Graph showing average hourly earnings growth and effect of one 'basket' of companies increase in labor costs since 2016, relative to a basket with high labor costs. (From The Wall Street Journal, yesterday, p. A1)
It is odd that the WSJ op-ed 'The Elites Feed Anti-Immigrant Bias' (July 10, p. A15) stands in stark contrast to the same day front page story ('Workers Welcome Wage Gains, But Companies Feel Squeeze'). In the op-ed we are asked to believe that it is hordes of Mexican immigrants getting hired and degrading white Americans' hourly wages. In the second, we learn the real reason is that companies are simply reluctant to have shrinking profit margins via higher labor costs. (See graph)
The first piece gives an anecdote from a guy whose fiancee earns $31 an hour and has worked at the same company for "21 years" while "Mexicans have been hired at $8 an hour". The guy adds:
"I don't want to be racial but that's all they're hiring".

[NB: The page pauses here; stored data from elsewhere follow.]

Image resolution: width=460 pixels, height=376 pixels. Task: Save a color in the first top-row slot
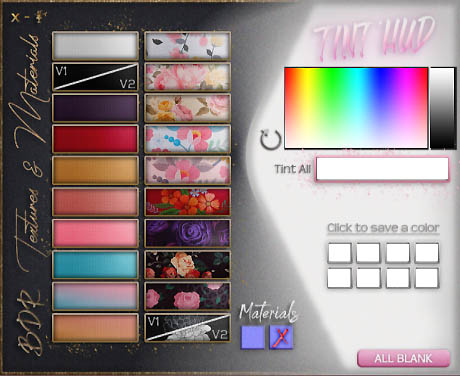pyautogui.click(x=339, y=253)
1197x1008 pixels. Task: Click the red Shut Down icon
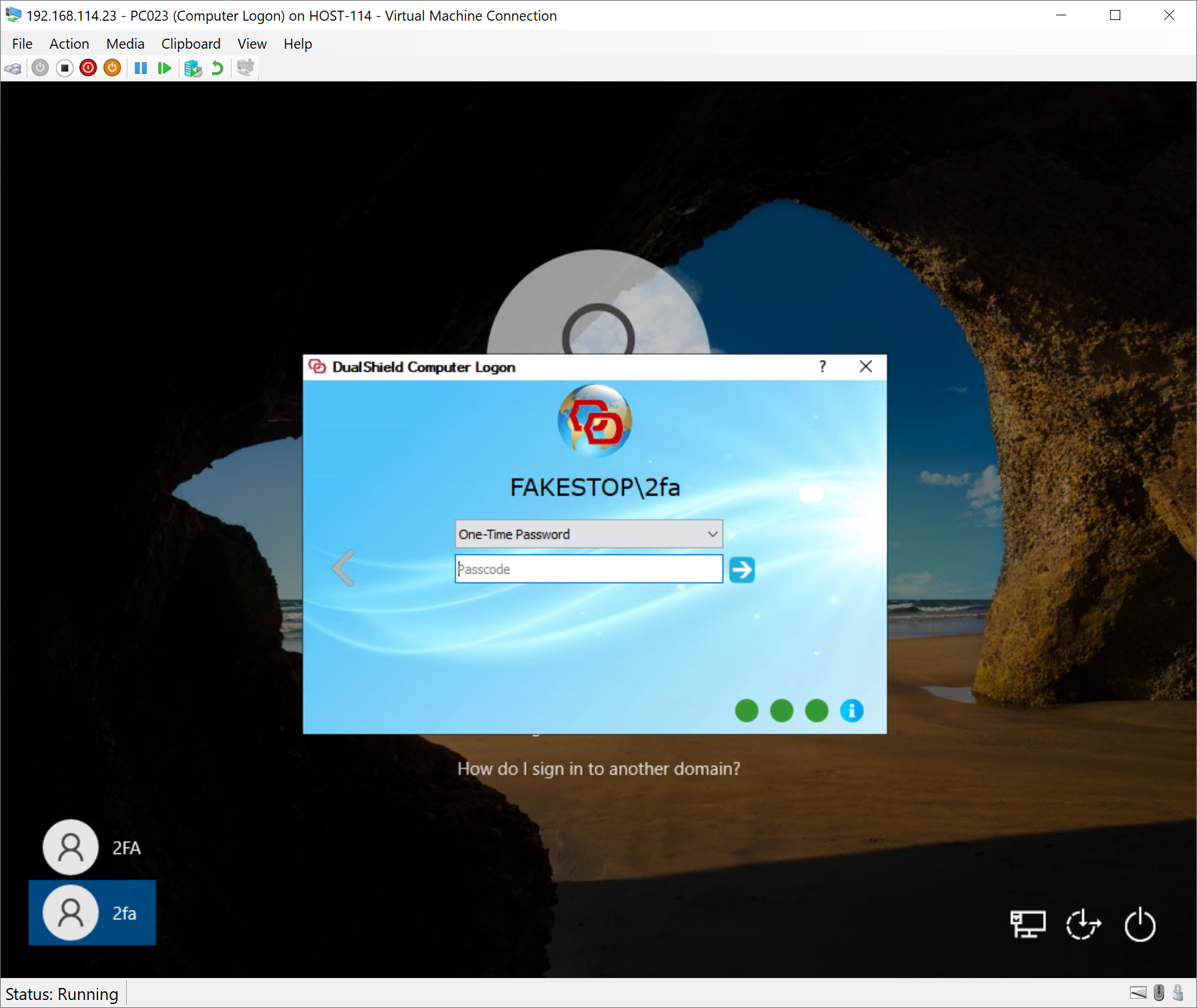(x=88, y=68)
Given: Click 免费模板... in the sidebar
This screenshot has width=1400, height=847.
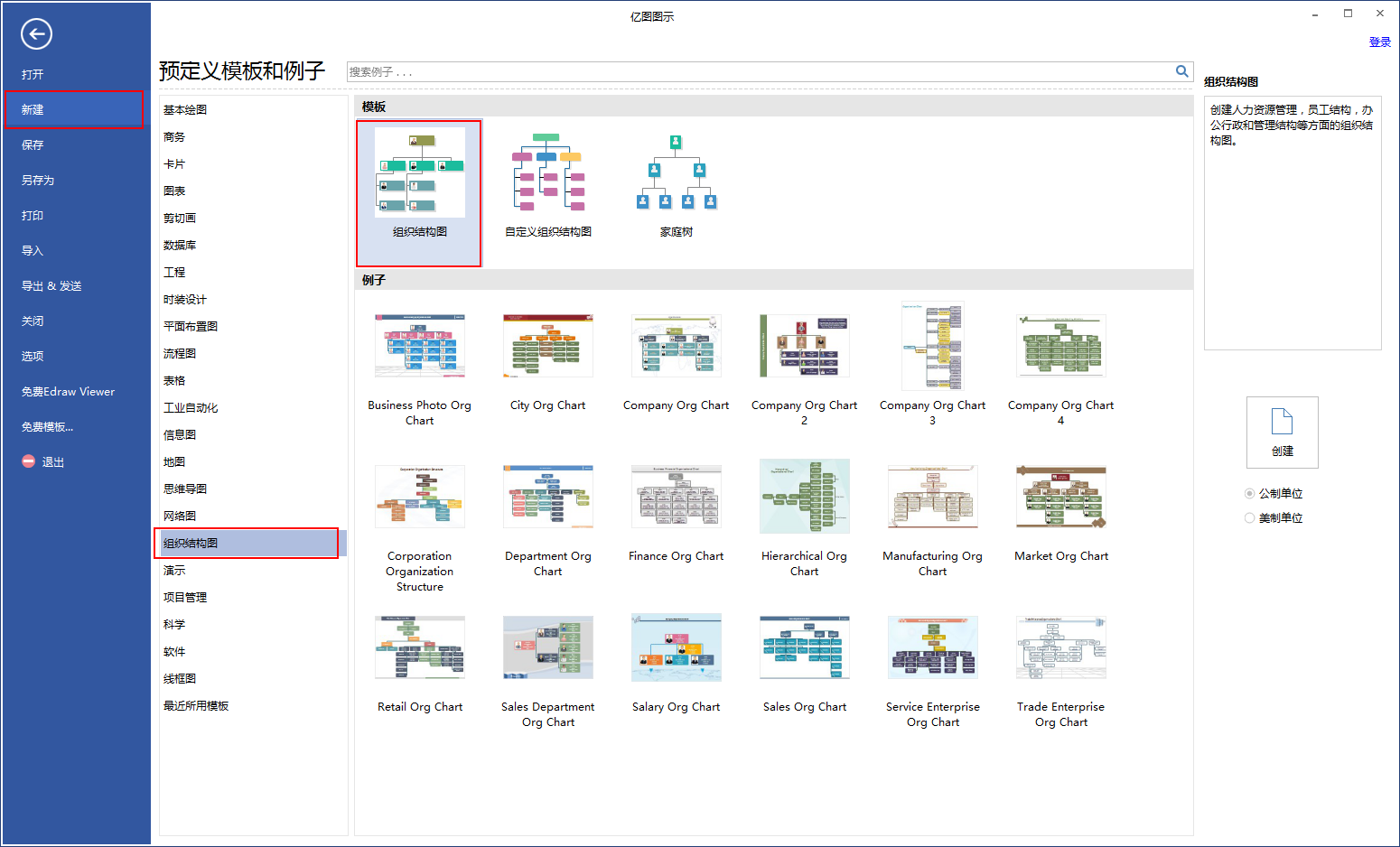Looking at the screenshot, I should (48, 426).
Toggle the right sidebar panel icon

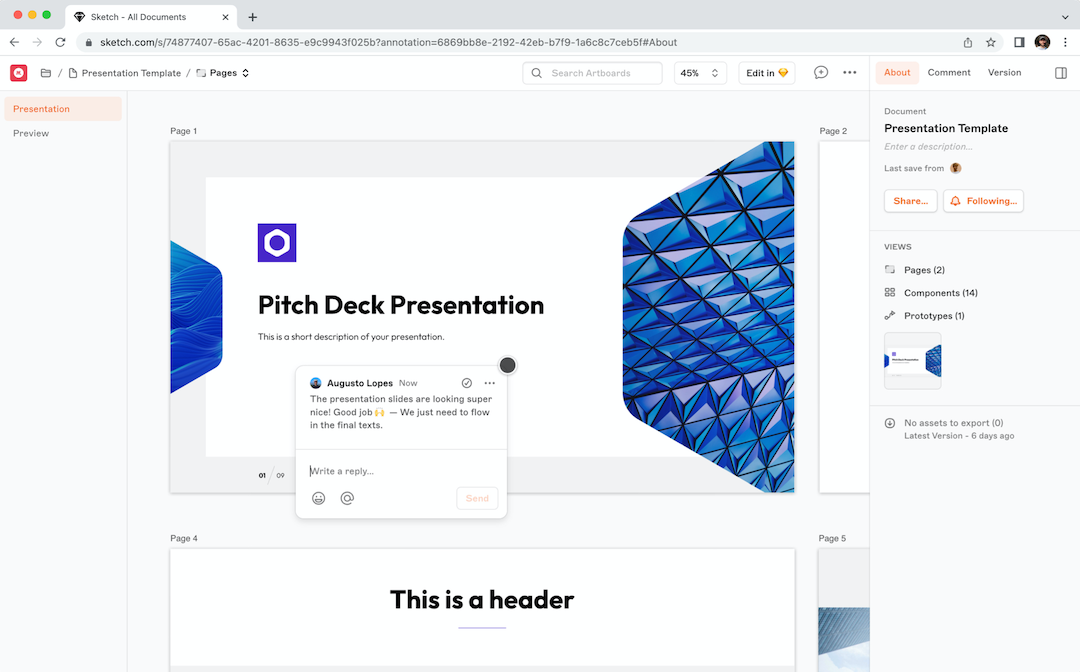tap(1061, 73)
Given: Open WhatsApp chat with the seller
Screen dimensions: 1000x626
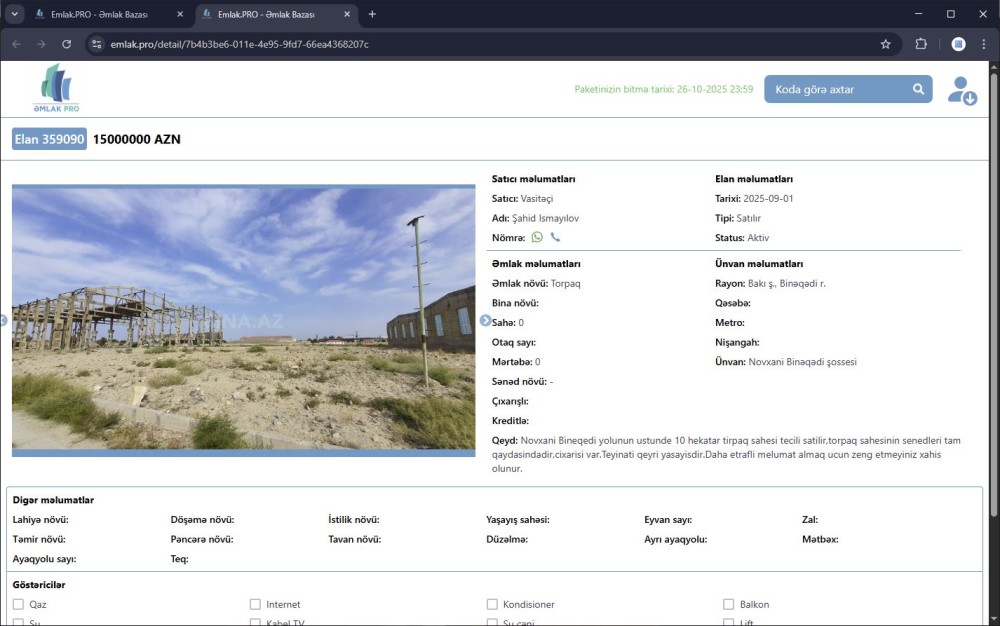Looking at the screenshot, I should click(x=537, y=238).
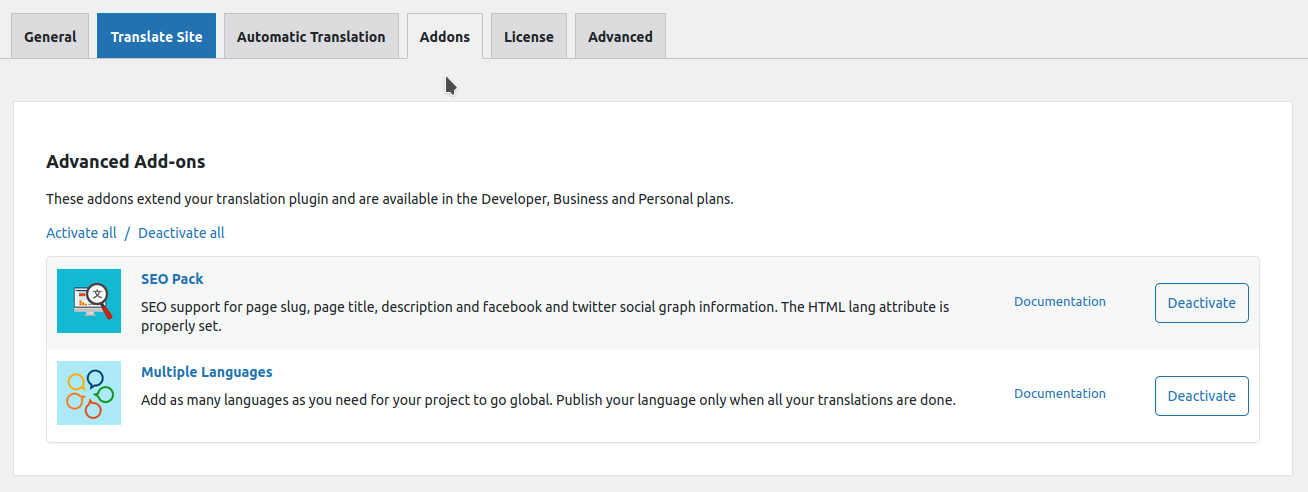1308x492 pixels.
Task: Click the Multiple Languages speech bubbles icon
Action: 89,393
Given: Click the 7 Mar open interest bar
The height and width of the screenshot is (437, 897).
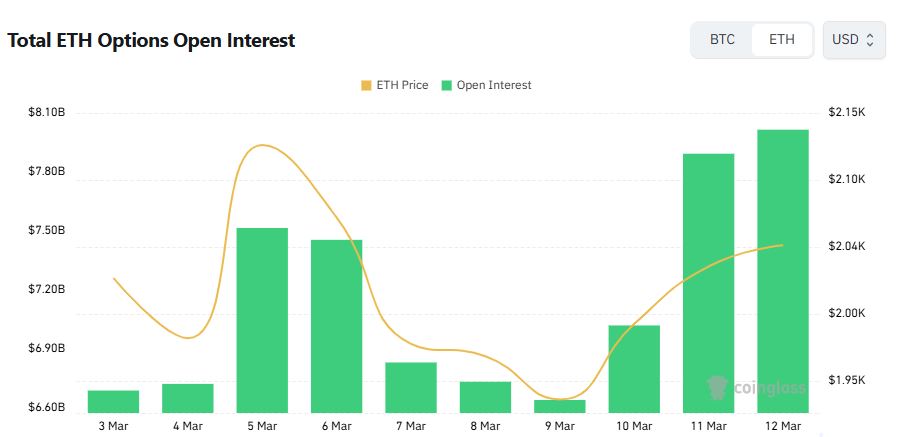Looking at the screenshot, I should pyautogui.click(x=411, y=387).
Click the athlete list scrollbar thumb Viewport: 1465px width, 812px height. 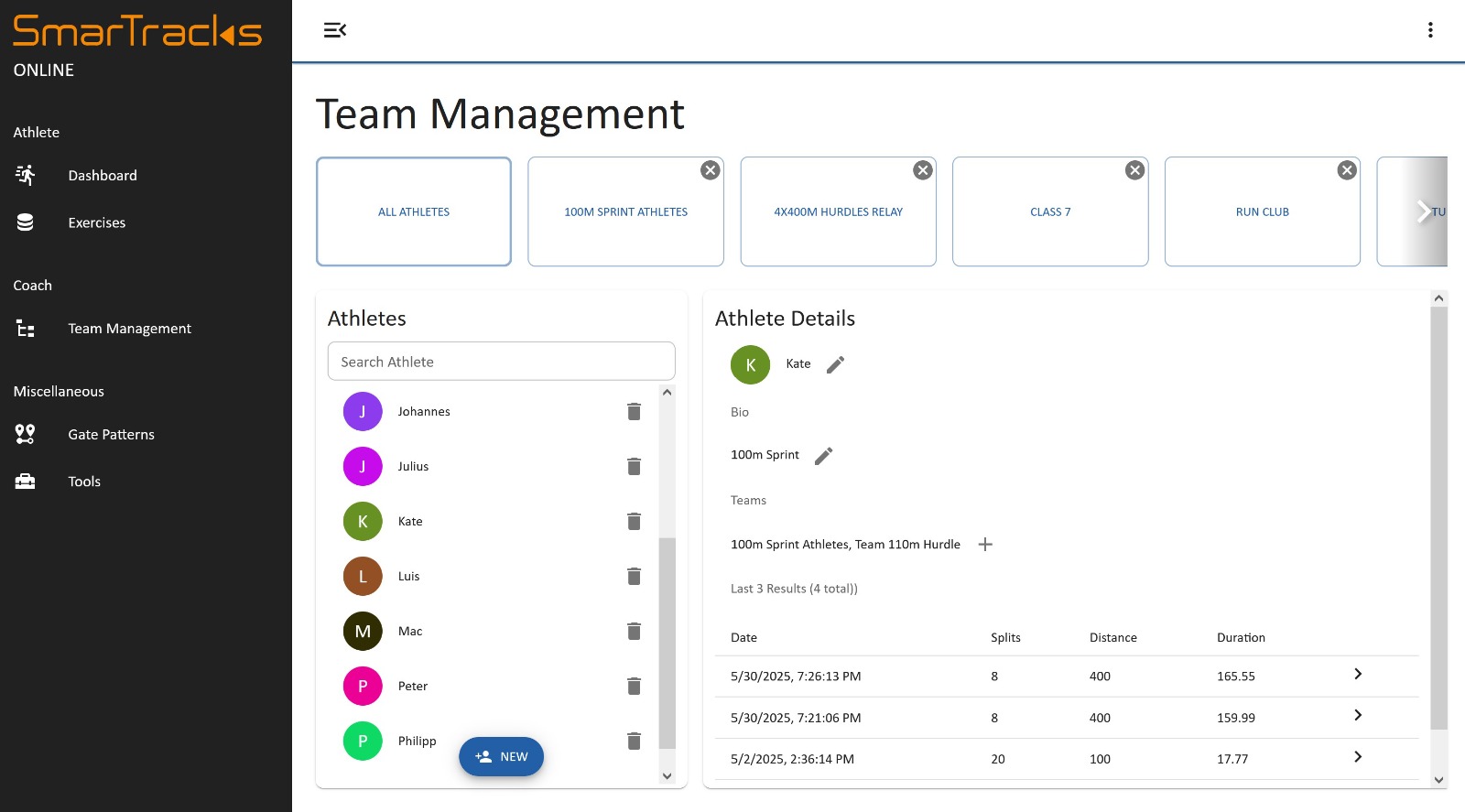point(667,641)
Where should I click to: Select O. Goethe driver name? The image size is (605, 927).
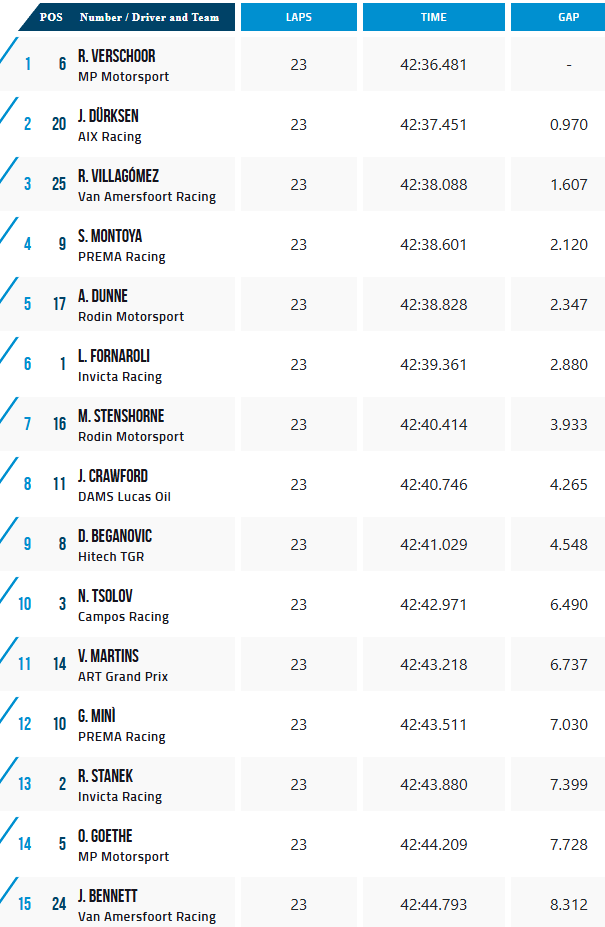pyautogui.click(x=105, y=836)
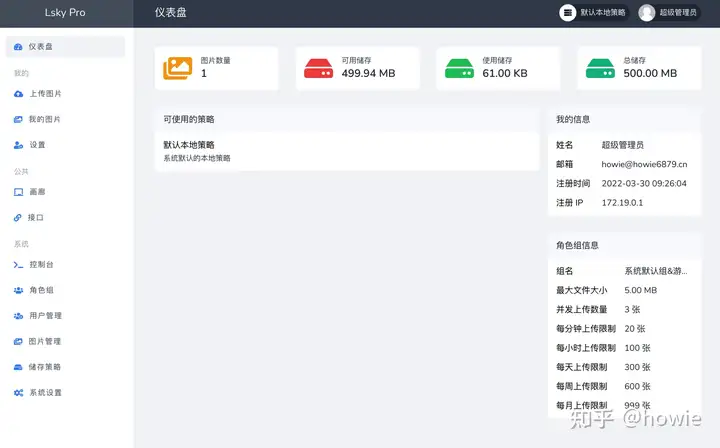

On which I call bollocks. The fact is, no company or virtually none, is hiring Mexican immigrants at that quoted low wage rate to do quality work at a quality company. Where Mexican immigrants are working now is where they're most needed, i.e. at landscaping jobs, construction, and agriculture - and even then not enough can be hired because of Dotard's immigration policies. Employers are having to partake in "lottos" to get the workers they need.
The anecdote above was preceded by this remark from the author (Prof. Joan C. Williams):
"Yet real wage growth for the working class has been abysmal for a generation, and for many native born blue collar workers the culprit seems obvious - immigration" Adding:
"Today less than half of Americans born in the 1980s earn more than their parents did, according to a National Bureau of Economic Research study led by Harvard economist Raj Chetty'>
Yes, but WHY is this the case? More to the point, why are the blue collars blaming immigrants instead of corporate America and the economic ideology that fuels its excesses?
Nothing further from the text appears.